El pasado Viernes se reestrenó en nuestro país este film de Yasujiro Ozu, uno de los clásicos directores del cine japonés, probablemente uno de los más importantes junto a Kenji Mizoguchi y Akira Kurosawa, todos ellos firmantes de algunas de las películas más sobresalientes que se hayan hecho jamás. Hace tiempo, cuando las televisiones públicas no tenían competencia, era fácil ver alguna película de Ozu. Ahora hay que sudar sangre para conseguir un título del director, o recurrir a algún viejo vhs en el que se había grabado una película en una de esas antiguas emisiones. O simplemente contemplar el milagro de que se estrene (en este caso reestrene) en una pantalla de cine, como le ha ocurrido a 'Había un Padre'. Naturalmente, no ha sucedido en todo el territorio español, ya era mucho pedir.
'Había un Padre' narra la historia de un profesor de provincia que un día, en una excursión con sus alumnos, se le muere uno de ellos. Profundamente consternado por la muerte, de la que se hace responsable, decide dimitir de la enseñanza e irse con su hijo a otro lugar donde empezar de nuevo. Sin embargo, realmente optará por alejarse emocionalmente de su hijo, creándose una extraña relación entre ellos a lo largo de los años.

Datos mostrados:
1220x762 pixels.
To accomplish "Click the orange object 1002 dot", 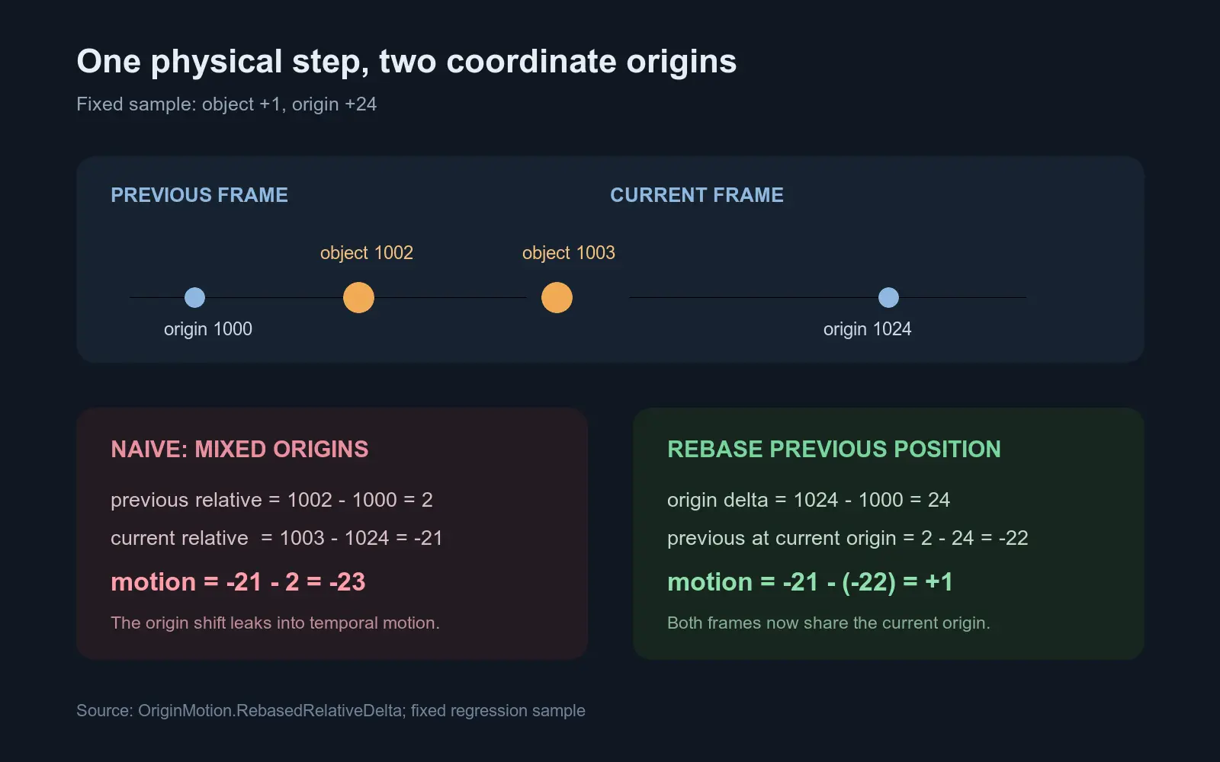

--

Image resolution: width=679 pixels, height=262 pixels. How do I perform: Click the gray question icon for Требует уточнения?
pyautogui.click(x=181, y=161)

Tarea asignada: Extrae literalmente del fragmento sobre 'Había un Padre' el tramo comprendido entre "El pasado Viernes" y "era mucho pedir.", ambos incluidos.

Respuesta:
El pasado Viernes se reestrenó en nuestro país este film de Yasujiro Ozu, uno de los clásicos directores del cine japonés, probablemente uno de los más importantes junto a Kenji Mizoguchi y Akira Kurosawa, todos ellos firmantes de algunas de las películas más sobresalientes que se hayan hecho jamás. Hace tiempo, cuando las televisiones públicas no tenían competencia, era fácil ver alguna película de Ozu. Ahora hay que sudar sangre para conseguir un título del director, o recurrir a algún viejo vhs en el que se había grabado una película en una de esas antiguas emisiones. O simplemente contemplar el milagro de que se estrene (en este caso reestrene) en una pantalla de cine, como le ha ocurrido a 'Había un Padre'. Naturalmente, no ha sucedido en todo el territorio español, ya era mucho pedir.